* **What this task involves**
Could you reproduce verbatim the stretch of the records from the line containing "Click the 0.005" through the line containing "(x=1067, y=1657)", including both of those lines?

* **Given records**
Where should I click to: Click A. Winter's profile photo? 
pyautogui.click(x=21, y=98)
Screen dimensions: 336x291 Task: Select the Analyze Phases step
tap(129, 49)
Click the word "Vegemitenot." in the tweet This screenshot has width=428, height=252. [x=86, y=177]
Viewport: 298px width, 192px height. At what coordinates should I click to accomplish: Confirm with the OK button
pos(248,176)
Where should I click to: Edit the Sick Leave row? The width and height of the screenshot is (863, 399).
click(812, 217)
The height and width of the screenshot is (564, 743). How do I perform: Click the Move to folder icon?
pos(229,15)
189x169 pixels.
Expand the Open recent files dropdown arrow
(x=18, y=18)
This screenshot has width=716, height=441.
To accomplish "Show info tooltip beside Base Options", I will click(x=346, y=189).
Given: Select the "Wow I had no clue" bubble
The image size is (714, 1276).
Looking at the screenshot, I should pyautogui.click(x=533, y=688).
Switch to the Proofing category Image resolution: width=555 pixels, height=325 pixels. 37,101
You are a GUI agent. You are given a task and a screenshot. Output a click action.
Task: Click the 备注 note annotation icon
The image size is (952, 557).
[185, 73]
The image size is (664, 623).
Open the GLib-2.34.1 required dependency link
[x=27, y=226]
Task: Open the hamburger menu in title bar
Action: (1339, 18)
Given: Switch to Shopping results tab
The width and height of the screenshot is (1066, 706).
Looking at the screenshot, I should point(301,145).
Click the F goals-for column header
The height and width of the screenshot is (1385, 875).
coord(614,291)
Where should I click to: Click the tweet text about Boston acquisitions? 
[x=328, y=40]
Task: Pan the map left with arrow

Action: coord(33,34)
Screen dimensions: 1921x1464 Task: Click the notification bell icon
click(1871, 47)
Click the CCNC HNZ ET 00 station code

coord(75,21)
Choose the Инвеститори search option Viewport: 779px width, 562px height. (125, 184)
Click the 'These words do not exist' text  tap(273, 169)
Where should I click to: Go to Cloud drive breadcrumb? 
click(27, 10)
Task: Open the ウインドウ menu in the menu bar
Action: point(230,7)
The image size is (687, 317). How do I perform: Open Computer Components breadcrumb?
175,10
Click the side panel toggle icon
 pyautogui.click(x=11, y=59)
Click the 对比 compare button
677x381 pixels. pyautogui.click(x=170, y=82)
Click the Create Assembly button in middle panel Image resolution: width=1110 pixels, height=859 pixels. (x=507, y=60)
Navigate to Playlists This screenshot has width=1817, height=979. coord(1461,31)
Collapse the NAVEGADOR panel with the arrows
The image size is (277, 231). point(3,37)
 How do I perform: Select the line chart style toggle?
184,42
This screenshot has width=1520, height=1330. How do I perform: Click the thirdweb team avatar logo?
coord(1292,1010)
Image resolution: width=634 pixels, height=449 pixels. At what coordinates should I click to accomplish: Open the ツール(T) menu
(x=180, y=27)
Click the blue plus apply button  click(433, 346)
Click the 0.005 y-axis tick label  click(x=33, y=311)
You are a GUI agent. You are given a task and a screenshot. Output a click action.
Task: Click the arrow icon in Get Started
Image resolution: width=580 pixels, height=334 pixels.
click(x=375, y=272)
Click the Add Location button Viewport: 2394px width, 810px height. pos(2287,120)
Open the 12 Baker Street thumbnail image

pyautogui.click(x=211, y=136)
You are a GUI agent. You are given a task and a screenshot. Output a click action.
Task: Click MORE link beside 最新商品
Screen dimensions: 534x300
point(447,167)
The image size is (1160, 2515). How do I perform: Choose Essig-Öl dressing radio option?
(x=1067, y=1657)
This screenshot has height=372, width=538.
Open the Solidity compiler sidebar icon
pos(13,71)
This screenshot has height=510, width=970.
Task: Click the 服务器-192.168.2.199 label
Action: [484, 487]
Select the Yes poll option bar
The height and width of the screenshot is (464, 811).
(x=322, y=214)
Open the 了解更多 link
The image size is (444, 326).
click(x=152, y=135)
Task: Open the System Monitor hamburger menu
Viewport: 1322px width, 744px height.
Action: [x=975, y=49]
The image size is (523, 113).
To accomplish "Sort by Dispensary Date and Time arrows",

* **Result**
Click the 0.005 y-axis tick label  click(x=33, y=311)
You are a GUI agent. You are given a task and a screenshot. Output a click action.
Task: Click the arrow icon in Get Started
Image resolution: width=580 pixels, height=334 pixels.
click(x=375, y=272)
Click the Add Location button Viewport: 2394px width, 810px height. pos(2287,120)
Open the 12 Baker Street thumbnail image

pyautogui.click(x=211, y=136)
You are a GUI agent. You are given a task and a screenshot. Output a click action.
Task: Click MORE link beside 最新商品
Screen dimensions: 534x300
point(447,167)
The image size is (1160, 2515). How do I perform: Choose Essig-Öl dressing radio option?
(x=1067, y=1657)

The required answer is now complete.